この本は銀座周辺の刀剣店の編集・出版したオールカラー写真版で、監修は元・日刀保学芸員であり、現・日刀保会長や某美術館々長も序文を寄せている。ただ、解説文は編集者か監修者かよくわからないが・・・。
資金力も豊富?な刀剣店と云われているだけに、金のかけ方が全く違って、無駄な所に大金をかけ、肝心な所に金をおかけになっていないようで、前記二人の序文も何となく空しく、この二人、本当に刀がわかっているのかと真剣に考えさせられる。
本音を言えば二人共刀はわかっていないと以前からわかっているが、肩書だけの名前ならそれならそれでもっと書き方があるだろう。もっとも、この御二人共、刀は本当に好きなのか?という事を心配?している。

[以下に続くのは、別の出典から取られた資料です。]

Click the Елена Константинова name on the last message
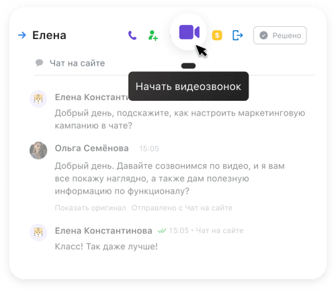This screenshot has height=291, width=336. [x=103, y=231]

さて、本の写真版であるが、御二人の讃辞も空しく“奇妙な色合”の中心にしか見えないものが多い。また、ヤスリ目や銘字が見えないものも多く、これで日本刀の啓発と研究の向上に役に立つのかと思うが如何。もっとも、刀の品質が悪いのかもしれず、あまり正確には写せない?のかも・・・。
私はこの本にケチをつけるのではなく、もっと押型を駆使するべきであって、写真印刷には一定の限界があり、この程度の写真技術でオールカラーとは、金の無駄使いである。それなら、刀の売価を下げてやった方が御客さんも喜ぶと思うが。
カラー写真というのは刀身や中心の錆色の色合を正しく表現するのが至上命令であるが、どんなに技術が進んでも無理である。最大の原因は印刷のインク色に限界があるからである。どんなに上手にインクを配合しても現物の色を出すのは無理であろう。